Oops, ther I go encouraging dishonest behaviour.


----------



## Colin C (4 Dec 2006)

Mart

dishonest behaviour :-k ( me never )
I call it time management :wink:  8-[ ( looking over shoulder )


----------



## Shultzy (4 Dec 2006)

Thanks martlewis, I was thinking of about that sort of slope. As my workshop is freestanding I'm going to put windows in the roof space to allow more light in.


----------



## martlewis (4 Dec 2006)

Am still debating over skylights. I would like a couple but there are issues.

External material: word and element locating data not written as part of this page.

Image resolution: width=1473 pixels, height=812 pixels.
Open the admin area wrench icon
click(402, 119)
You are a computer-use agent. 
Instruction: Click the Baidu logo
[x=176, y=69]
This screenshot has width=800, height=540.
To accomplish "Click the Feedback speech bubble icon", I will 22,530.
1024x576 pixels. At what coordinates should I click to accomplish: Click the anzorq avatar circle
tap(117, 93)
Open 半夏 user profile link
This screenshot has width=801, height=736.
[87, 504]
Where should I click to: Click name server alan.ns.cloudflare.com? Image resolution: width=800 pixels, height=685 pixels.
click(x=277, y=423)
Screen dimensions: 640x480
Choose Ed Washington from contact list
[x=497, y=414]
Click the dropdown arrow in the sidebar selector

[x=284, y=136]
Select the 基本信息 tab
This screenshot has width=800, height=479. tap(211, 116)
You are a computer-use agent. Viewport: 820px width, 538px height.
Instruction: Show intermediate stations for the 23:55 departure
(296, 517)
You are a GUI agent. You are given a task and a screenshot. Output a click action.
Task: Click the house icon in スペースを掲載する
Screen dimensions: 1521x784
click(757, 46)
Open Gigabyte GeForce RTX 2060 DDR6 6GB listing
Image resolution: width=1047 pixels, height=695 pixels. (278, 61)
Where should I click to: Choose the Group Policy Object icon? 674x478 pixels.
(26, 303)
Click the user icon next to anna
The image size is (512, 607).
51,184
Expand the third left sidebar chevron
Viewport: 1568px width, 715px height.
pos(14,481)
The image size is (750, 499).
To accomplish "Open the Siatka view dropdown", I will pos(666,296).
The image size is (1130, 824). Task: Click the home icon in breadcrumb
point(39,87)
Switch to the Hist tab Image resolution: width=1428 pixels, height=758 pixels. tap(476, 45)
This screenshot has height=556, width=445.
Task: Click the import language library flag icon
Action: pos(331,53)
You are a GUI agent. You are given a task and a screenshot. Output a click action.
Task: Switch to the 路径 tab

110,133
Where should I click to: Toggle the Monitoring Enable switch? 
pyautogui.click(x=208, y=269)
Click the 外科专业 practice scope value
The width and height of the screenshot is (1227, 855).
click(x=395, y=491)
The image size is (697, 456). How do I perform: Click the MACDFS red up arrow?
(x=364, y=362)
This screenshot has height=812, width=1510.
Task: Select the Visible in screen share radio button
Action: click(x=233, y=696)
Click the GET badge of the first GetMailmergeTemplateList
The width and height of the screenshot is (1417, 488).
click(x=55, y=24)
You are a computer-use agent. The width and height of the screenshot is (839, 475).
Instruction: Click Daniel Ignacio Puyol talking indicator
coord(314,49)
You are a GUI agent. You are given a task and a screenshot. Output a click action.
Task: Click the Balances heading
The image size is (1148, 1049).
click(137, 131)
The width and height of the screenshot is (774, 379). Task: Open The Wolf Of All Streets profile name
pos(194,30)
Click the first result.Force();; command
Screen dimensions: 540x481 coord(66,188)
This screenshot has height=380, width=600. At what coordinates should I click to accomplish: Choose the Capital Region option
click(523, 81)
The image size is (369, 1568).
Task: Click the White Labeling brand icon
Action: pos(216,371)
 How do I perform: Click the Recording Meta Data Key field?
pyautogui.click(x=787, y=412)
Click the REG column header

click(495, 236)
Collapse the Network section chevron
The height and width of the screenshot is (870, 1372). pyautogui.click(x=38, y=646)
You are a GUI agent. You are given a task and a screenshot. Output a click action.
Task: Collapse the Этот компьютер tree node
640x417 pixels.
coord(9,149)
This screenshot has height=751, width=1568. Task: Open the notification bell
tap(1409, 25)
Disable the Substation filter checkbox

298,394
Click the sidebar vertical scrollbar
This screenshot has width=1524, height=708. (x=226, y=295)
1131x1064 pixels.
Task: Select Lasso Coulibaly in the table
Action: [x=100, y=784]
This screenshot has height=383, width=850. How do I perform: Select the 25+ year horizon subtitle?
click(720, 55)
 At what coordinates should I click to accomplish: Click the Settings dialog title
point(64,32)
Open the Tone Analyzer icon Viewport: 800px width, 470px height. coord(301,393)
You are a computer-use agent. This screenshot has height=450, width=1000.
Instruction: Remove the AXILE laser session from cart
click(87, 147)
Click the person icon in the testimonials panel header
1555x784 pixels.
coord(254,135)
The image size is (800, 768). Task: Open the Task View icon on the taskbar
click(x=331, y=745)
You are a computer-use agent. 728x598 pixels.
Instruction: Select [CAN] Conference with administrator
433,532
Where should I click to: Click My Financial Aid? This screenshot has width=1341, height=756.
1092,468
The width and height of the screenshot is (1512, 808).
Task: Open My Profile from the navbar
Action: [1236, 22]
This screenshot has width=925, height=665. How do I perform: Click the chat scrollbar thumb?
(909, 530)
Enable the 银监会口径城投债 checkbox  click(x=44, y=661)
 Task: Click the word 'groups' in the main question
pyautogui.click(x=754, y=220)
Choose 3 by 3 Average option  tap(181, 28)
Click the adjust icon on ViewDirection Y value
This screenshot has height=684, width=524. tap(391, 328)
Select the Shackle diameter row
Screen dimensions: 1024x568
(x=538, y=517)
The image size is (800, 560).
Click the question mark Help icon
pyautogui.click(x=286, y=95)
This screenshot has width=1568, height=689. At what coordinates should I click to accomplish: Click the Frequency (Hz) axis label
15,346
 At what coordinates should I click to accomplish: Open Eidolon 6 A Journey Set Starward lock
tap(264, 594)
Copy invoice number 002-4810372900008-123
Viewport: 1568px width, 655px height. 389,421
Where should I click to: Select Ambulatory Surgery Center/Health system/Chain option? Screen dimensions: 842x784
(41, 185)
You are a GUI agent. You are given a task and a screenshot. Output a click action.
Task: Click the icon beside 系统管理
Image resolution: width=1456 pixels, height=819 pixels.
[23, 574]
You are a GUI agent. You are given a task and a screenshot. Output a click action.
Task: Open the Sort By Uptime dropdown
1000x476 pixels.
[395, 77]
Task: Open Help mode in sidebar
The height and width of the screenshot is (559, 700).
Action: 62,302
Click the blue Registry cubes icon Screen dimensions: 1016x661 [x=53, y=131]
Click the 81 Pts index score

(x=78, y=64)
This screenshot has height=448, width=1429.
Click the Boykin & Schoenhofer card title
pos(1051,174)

As I come out of my back door onto the decking I'm looking down a good 5 foot into the garden, and the roof of the shed almost touches the deck handrail, about 4 ft up. When I was felting the roof all I had to do was hop over the rail and I was on the roof. Just as a thief could.

Second problem is rain, if it leaked I'd be in trouble.


----------



## seaco (5 Dec 2006)

syntec4":2esipsx8 said:


> Mart, great use of space. Very clever. I did notice that you have what looks like a very uncomfortable stool :x Looks more like a pillar drill stand!
> 
> 
> 
> ...



Ah! but you could soon remove the rockford files by sitting on the metal stool in the forground...  :lol:


----------



## martlewis (8 Jan 2007)

Update... time to start spending 

Have started to insulate the walls and am using plasterboard as it's cheaper than wood.

Have resolved the problem of finding brackets to mount my ducting, am just screwing the jubilee clips straight to the ceiling before tightening roung the hose.











Next job is to install the new window tomorrow and finish cladding the walls inside. Can't wait to get tidy again and start using the shop. Will post more pics tomorrow.


----------